Why would you think that this is a criticism unique to Hanania versus just most pundits in general? Most pundits in general should have their arguments for their preferred narratives discounted.

Because I don't think most citations of pundits here are met with this kind of backlash. I perceive Hanania to be singled out as particularly lacking in credibility. My response is not that Hanania is necessarily correct on any issue, but rather that he should not be dismissed for reasons unrelated to his actual positions.

For what it's worth I find the argument about assessing counter-arguments and changing one's views to be an odd one to apply to Hanania, because Hanania is somebody who changed his preferred narrative in response to experience, surely?

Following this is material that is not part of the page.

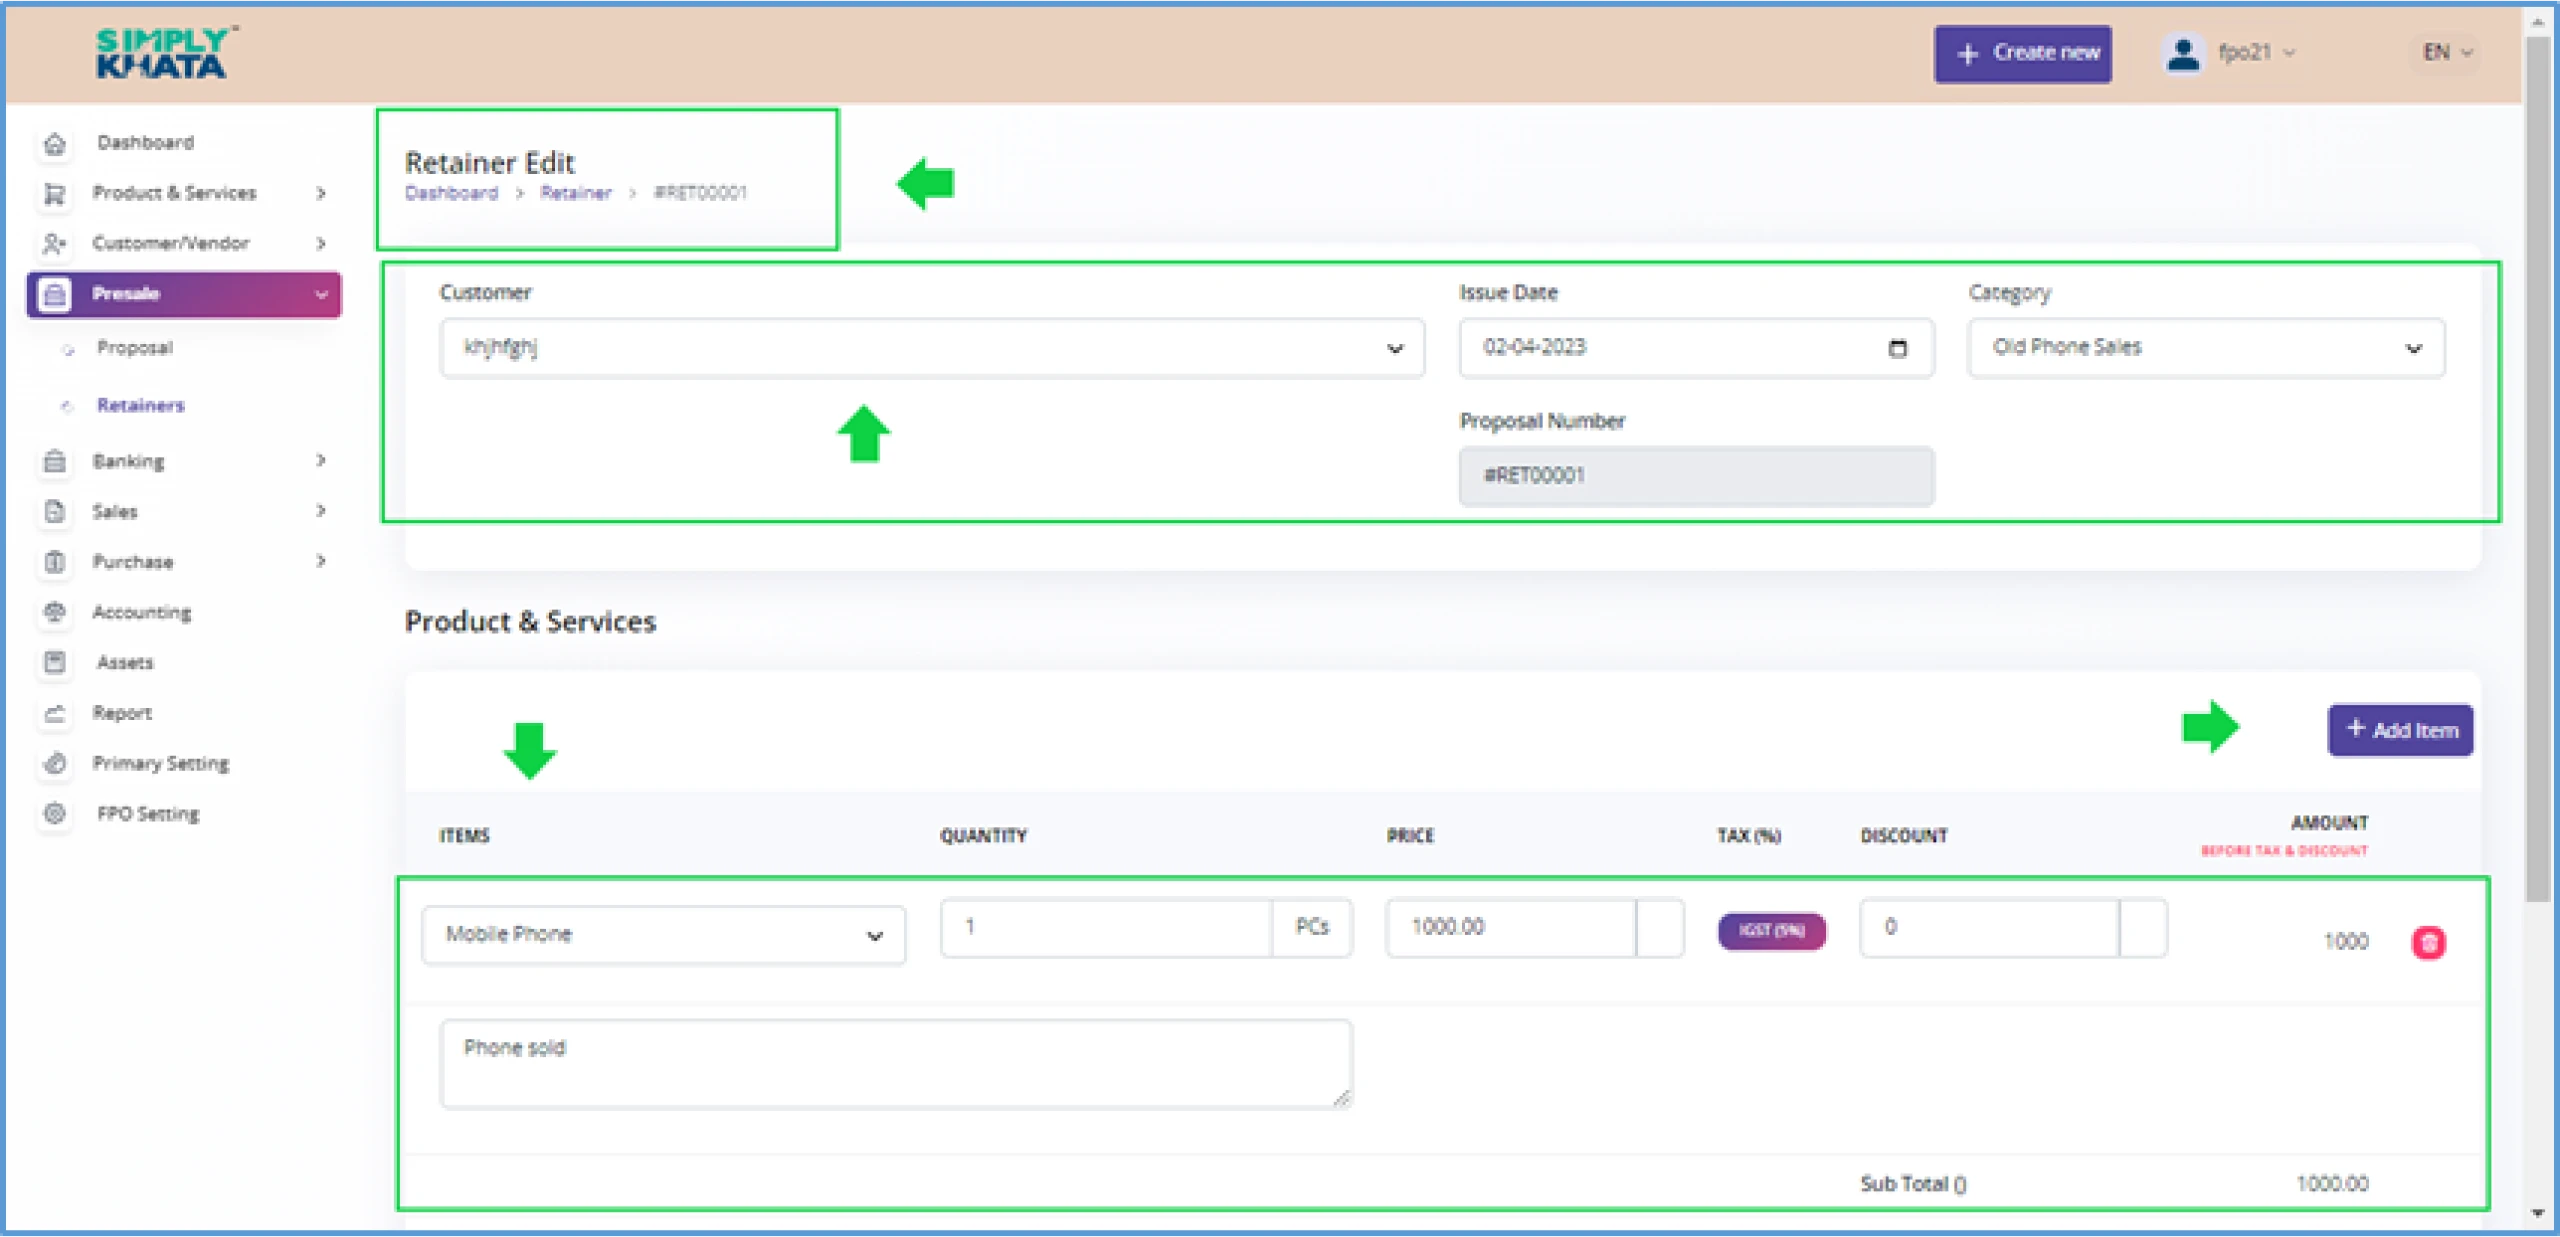Delete the Mobile Phone row with trash icon
Viewport: 2560px width, 1237px height.
tap(2428, 942)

Hanania used to be an edgy racist, and wrote about how he changed his mind. If changing one's mind is a sign of intellectual honesty, he seems to meet that bar.

To your objections towards the end, I'm happy to revise any of the specific language, but I read you as suggesting that a person who has consistently advocated for a single position or narrative without changing it is less trustworthy than a person who has changed their position. This seems unintuitive, to me.

Because I don't think most citations of pundits here are met with this kind of backlash. I perceive Hanania to be singled out as particularly lacking in credibility. My response is not that Hanania is necessarily correct on any issue, but rather that he should not be dismissed for reasons unrelated to his actual positions.

No one's dismissing Hanania, though, and I don't perceive him as being particularly singled out here.

To your objections towards the end, I'm happy to revise any of the specific language, but I read you as suggesting that a person who has consistently advocated for a single position or narrative without changing it is less trustworthy than a person who has changed their position. This seems unintuitive, to me.

Your read of me is wrong. It's that someone who has consistently advocated for a single position or narrative without changing it in a way that is indifferent to actual evidence that interacts with such a position or narrative is less trustworthy than a person who has changed their position in a way that responds to actual evidence that interacts with such a position or narrative.